ずっと題名だけ知っていて、読みたいと思っていた1冊。図書館のお薦めコーナーに出ていたので、さっそく借りてきた。
 『ベーグル・チームの作戦』で、親にお薦めの本と書いたが、この本も同じく、親に読む本だと思った。
 

ペットねずみ大さわぎ』岩波書店
 フイリッパ・ピアス作
 アラン・ベーカー絵
 高杉一郎訳

 シドは、友だちジミーのいとこから、2匹のジャービル(あれちねずみ)をもらってこっそり飼っていたのだが、動物嫌いできれい好きの母親に知られてしまう。母親はペットショップでひきとってもらおうといい、新しい父親のビル(シドの父親は亡くなっていた)が、ペットショップに持っていくが、そのままつれて帰ってきた。ふたりの妹もジャービルを見て大喜びし、母親もだめといえなくなり、家で飼うことになった。
 ところが、ジャービルたちは母親が自慢の赤いカーテンをかじって穴をあけてしまい。腹をたてた母親は――。

 前半の母親の行動は、信じられないくらいひどい。子どもたちにすれば、ぜったい許せないだろう。母親は大悪役だ。でも、犬が怖くてたまらないわたしには、シドの母親の気持ちがとってもよくわかってしまった。子どものときハツカネズミを飼っていたという父親ビルと子どもたち、ジャービルたちとの、楽しいひとときに入っていけない孤独感もよくわかる。

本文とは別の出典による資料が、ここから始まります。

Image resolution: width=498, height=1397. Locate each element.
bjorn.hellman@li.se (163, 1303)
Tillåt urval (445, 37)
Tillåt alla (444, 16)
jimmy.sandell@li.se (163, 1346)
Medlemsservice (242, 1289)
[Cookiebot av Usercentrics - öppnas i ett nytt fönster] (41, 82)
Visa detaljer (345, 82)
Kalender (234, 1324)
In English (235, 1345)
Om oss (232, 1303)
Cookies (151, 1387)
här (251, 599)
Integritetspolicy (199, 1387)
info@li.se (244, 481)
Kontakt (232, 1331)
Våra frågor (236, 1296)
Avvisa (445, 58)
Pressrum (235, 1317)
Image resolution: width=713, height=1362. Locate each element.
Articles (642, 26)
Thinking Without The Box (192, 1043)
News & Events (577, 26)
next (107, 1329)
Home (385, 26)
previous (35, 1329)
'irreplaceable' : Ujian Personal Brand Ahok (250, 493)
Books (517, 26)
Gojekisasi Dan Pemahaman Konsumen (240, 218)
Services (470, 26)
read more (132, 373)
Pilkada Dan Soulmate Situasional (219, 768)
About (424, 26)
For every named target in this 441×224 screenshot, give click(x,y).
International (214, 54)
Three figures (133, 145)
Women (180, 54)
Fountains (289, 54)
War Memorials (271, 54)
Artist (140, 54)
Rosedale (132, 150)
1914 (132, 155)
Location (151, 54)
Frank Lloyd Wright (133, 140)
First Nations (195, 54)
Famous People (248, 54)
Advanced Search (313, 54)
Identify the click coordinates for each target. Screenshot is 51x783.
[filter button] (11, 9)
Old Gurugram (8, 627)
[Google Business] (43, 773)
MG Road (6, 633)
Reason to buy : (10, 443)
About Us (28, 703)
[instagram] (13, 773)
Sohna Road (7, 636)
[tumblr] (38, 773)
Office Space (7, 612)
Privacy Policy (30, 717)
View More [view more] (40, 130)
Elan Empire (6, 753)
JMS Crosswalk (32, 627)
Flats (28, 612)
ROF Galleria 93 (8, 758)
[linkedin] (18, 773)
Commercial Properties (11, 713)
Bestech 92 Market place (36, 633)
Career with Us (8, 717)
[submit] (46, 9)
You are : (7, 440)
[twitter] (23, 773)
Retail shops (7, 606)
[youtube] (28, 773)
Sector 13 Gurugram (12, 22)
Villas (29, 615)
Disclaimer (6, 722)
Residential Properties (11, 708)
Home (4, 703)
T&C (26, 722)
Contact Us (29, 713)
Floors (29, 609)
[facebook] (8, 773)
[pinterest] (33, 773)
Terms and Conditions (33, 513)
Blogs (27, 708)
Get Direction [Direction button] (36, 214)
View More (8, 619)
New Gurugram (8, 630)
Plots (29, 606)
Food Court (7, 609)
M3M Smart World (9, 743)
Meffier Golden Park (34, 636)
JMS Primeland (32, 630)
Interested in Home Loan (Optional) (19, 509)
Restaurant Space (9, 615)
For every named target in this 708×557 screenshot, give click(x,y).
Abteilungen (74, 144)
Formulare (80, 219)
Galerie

息子をわたしが叱って、夫が息子にあまーくしているとき、夫がフォローしていると思いながらもさびしい気持ちになる(家族が3人だから余計そうかもしれない)。わたしってこの悪役の母親に似ている。

 他人にはとうてい理解できないけれど、自分のなかでどうしても譲れないこだわりがあって、我が子にそれを押しつけると、はねつけられて、でも、自分を曲げられなくて……つらいよね。

 この物語では、新しい父親のビル(この人が頼りないようでいて、とってもソフトに妻と子どもたちに接していてうまく家族をまとめる。新しい男性像かなと思う)と子どもたちと、ある事件が、母親が、こだわりから外にでてくる助けをしてくれる。こだわりから出た母親は、とてもおおらかであたたかい。ほんとうは、最初からそうしたかったんだなと思う。

 シドは中学生。母親を見る目はかなり冷静だ。性格を見抜き、母親を怒らせないようにふるまうくせがついている。小さな子にとって、親の価値観、世界観はぜったいだ。でも、自己が芽生えてきたとき子どもは親の世界観から抜け出そうとする。そして、それが親をも成長させる。子育ては自分育てだ。

 ところでこの本のラストのは、英語のしゃれがきいているのだが、邦訳ではいまひとつぴんと来ない。わたしは、少し考えて、訳注などを読み返して、ああそういうことかとわかったが、子どもの読者には通じるかどうか。工夫がほしかった。